§ **CONSIGNE**
Écrivez la suite du texte ci-dessous sur les deux partis dans une République et le rôle des médiateurs, en partant de là où il s'arrête.

§ **DOCUMENT**
★ ★ ★

Il eſt peut-être utile qu’il y ait deux partis dans une République, parce que l’un veille ſur l’autre, & que les hommes ont beſoin de ſurveillants. Il n’eſt peut-être pas ſi honteux qu’on le croit, qu’une République ait beſoin de Médiateurs ; cela prouve à la vérité qu’il y a de l’opiniatreté des deux côtés, mais cela prouve auſſi qu’il y a de part & d’autre beaucoup d’eſprit, beaucoup de lumieres, une grande ſagacité à interpréter les Loix dans des ſens différents ; & c’eſt alors qu’il faut néceſſairement des arbitres qui éclairciſſent les loix conteſtées, qui les changent s’il eſt néceſſaire, & qui préviennent des changements nouveaux autant qu’il eſt poſſible. On a dit mille fois que l’autorité veut toujours croître, & le peuple toujours ſe plaindre ; qu’il ne faut ni céder à toutes ſes Répréſentations, ni les rejetter toutes ; qu’il faut un frein à l’autorité & à la liberté ; qu’on doit tenir la balance égale ; mais où eſt le point d’apui ? qui le fixera ? ce ſera le chef d’œuvre de la raiſon & de l’impartialité.

LI.

★ ★ ★

§ **BLOC DE DONNÉES**
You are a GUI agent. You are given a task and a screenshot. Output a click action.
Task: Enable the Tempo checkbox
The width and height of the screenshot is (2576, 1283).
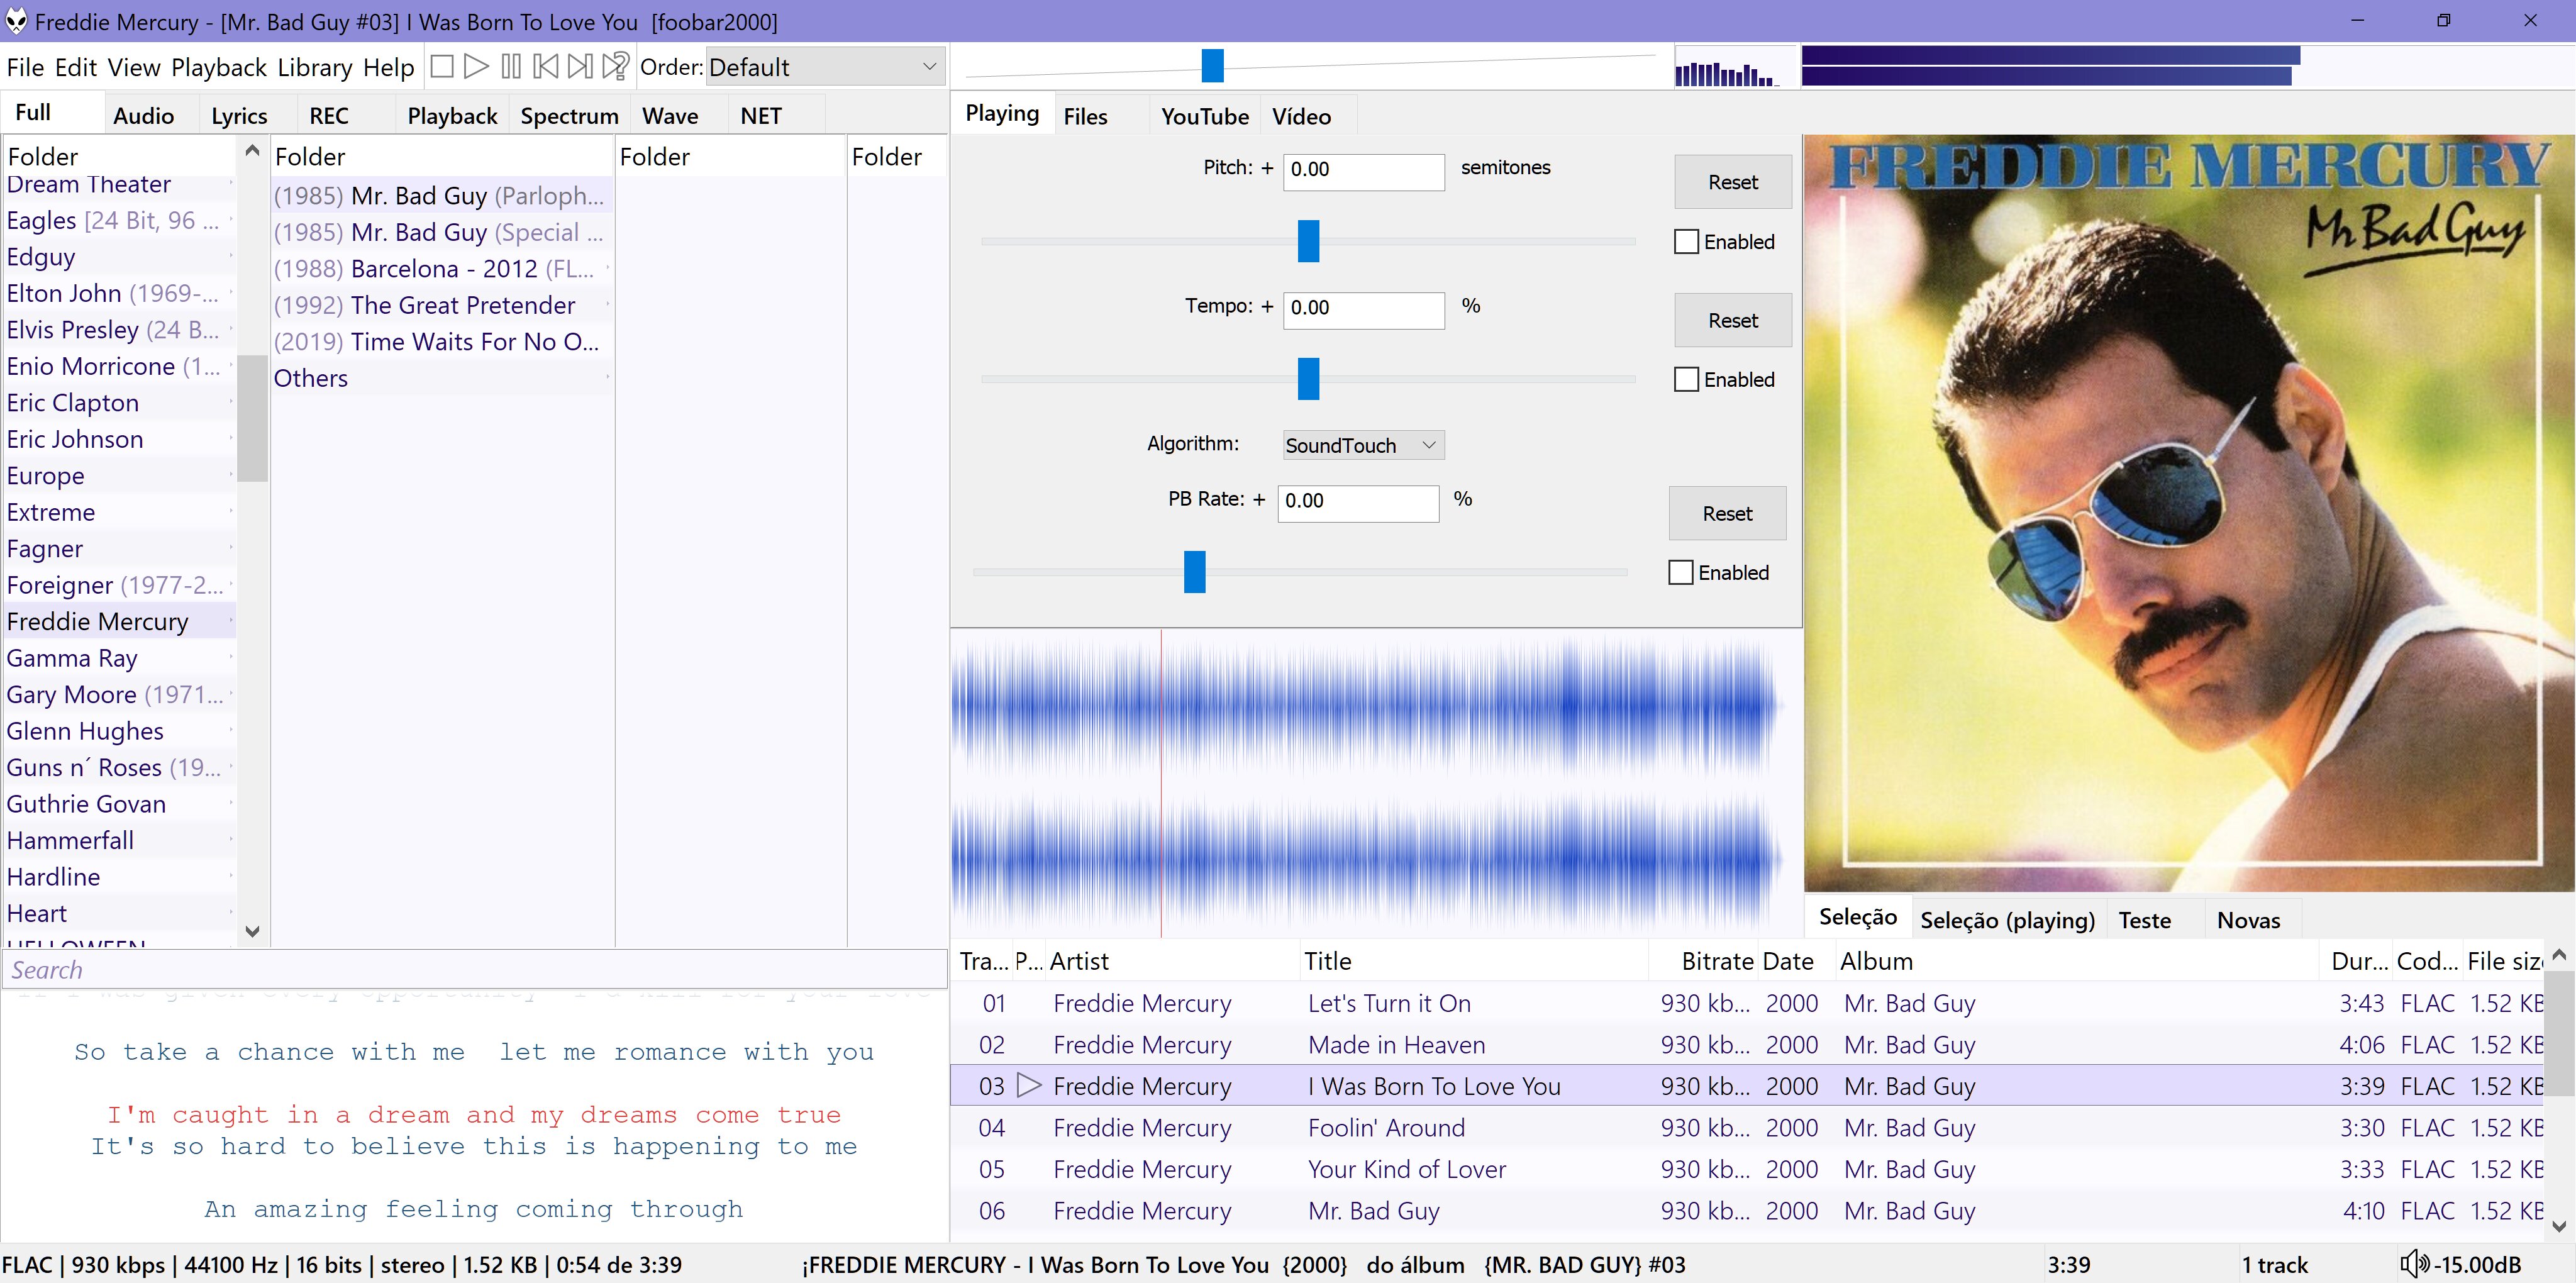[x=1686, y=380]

★ ★ ★

§ **RÉPONSE CI-DESSOUS**
En vérité, MM. de Geneve, vous avés bien tort de vous donner tant de peines & de faire venir à grands frais des Médiateurs pour calmer vos diſſenſions. Vous avez à votre porte un homme inſtruit qui dans les profondeurs de ſa politique a trouvé qu’il eſt de votre intérêt que votre République demeure dans cet état de diſcorde qui la partage. Votre diviſion ne vous afflige que parce que vous méconnoiſſés votre bonheur, & le principe de votre sûreté. Les Licurgue, les Solon, les Charondas & tant d’autres en donnant des loix aux hommes, ſe ſont appliqués à leur inſpirer des ſentimens d’union & de paix : ç’a été le but de leur légiſlation. Avec toute la fineſſe de leurs vues ils ſe ſont trompés, & vous vous trompés après eux. Votre humanité, votre zele, votre amour de la Patrie cherchent à éteindre le feu qui la conſume ; au contraire ſi vous aimés votre bien, donnés à ce feu de l’aliment : vous craignés que de plus longues conteſtations ne deviennent pernicieuſes à la ſanté de l’Etat ; l’on vous dit qu’elles aſſurent ſa conſervation, & à vos familles le repos & la félicité. Euſſiéz-vous deviné, Mrs. qu’un ſi grand avantage dût naître d’un mal qui lui paroiſſoit ſi contraire. C’eſt le miel trouvé dans la gueule du lion. Convenons que nos nouveaux Philoſophes ont une ſagacité merveilleuſe, une pénétration d’eſprit qui découvre ce qu’il y a de plus caché dans les cauſes. Les ſiécles précédents ont-ils jamais rien produit qui approche du mérite de leur Licée ?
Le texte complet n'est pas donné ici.